# Sitting a VERY bouncy trot?!



## alorabuote (Nov 15, 2013)

I have a little 15.1hh standardbred mare and my god is she ever bouncy.. Not before you tell me that she needs to collect herself and lift her back , SHE DOES . She had professional training and man oh man can she collect herself and lift . She also really uses her hind end , being a standie . Anyway , long story short her trot is about the best it's gunna get . My trainer , who rides western and literally can sit ANYTHING , was posting because she couldn't sit her trot . Any tips ? I really want to start doing dressage with her as she has GORGEOUS movement but I need to be able to sit hhahaha . Any exercises that can help?
_Posted via Mobile Device_


----------



## SueC (Feb 22, 2014)

Hiya Alora, we just had this here recently:

http://www.horseforum.com/horse-riding/sitting-bouncy-trot-371554/

Have fun with your horse, and with making yourself turn into rubber!


----------



## Woodhaven (Jan 21, 2014)

I don't know where you are located but in our area you can post in the lower levels of dressage, training level for sure, so I imagine you would be starting in training level so start out posting and as you learn and progress you can start sitting the trot more and more. If you take some lessons in dressage your coach will help you with that.


----------



## SueC (Feb 22, 2014)

Today I am honouring the late Thelwell, who "got" horsey stuff:










Topical, no?


----------



## Saddlebred11 (Mar 27, 2014)

I rode a very bouncy old thoroughbred for a while and all I can say is really think about moving with her and how she moves. Think about moving your hips and staying with her. Maybe if you could do bareback that would help??


----------



## wild old thing (Jun 15, 2012)

I ride Mr. VERY bouncy trot (with special BONUS hop!).
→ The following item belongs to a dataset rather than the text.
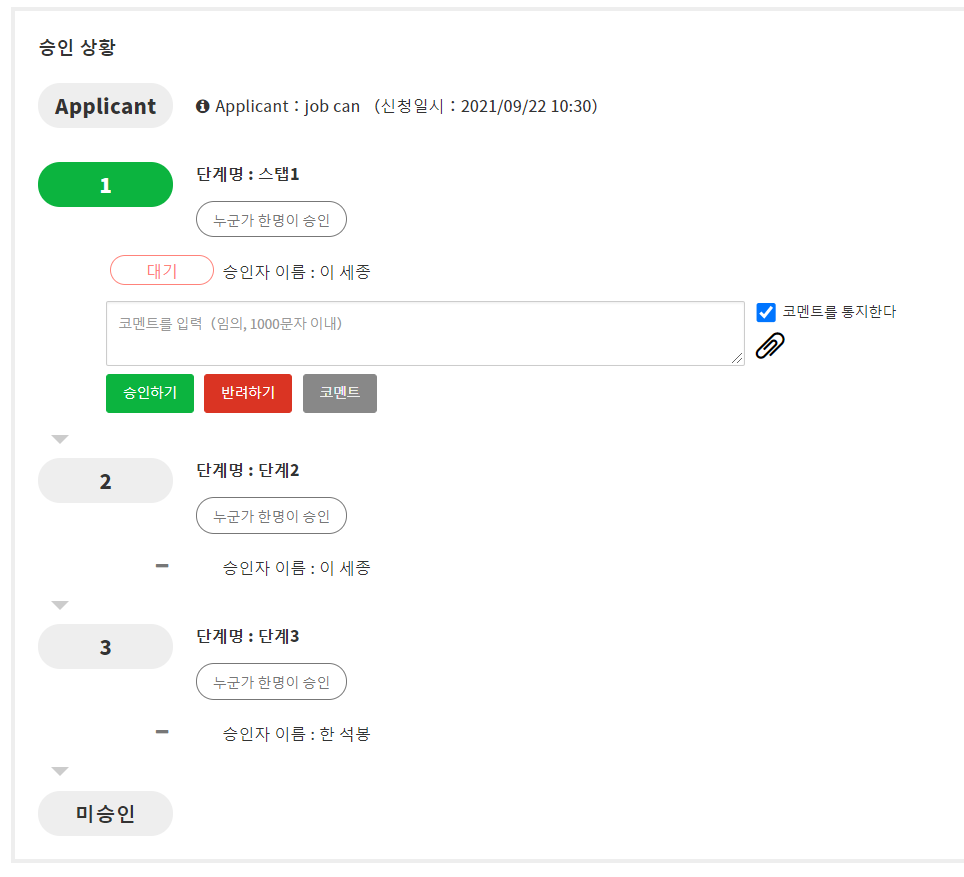Screen dimensions: 964x877
Task: Click the Applicant pill label
Action: 105,106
I always post him when we start out using an easy modified post - sort of standing/lifting off and letting the saddle come up. While we do this, I also use a LOT of circling to ease him up a bit, slow him down and get him thinking. He tends to mindlessly leap into his trot and escalate from there. So I want him thinking about me. 

We usually find a good rhythm after about ten or fifteen minutes of this and then sometimes I can sit his trot or not. I also found some loping will definitely work some of that high energy out. 

Also placement of saddle is important. too far back and you will have a ride and a half!!

so when you tack, try not to let him scootch it back towards his hind end. horses will wiggle around while you tack, same as they do with the girthing. you'll turn around to get something and the next thing you know your saddle is six inches further back. 

horses are smart devils!


----------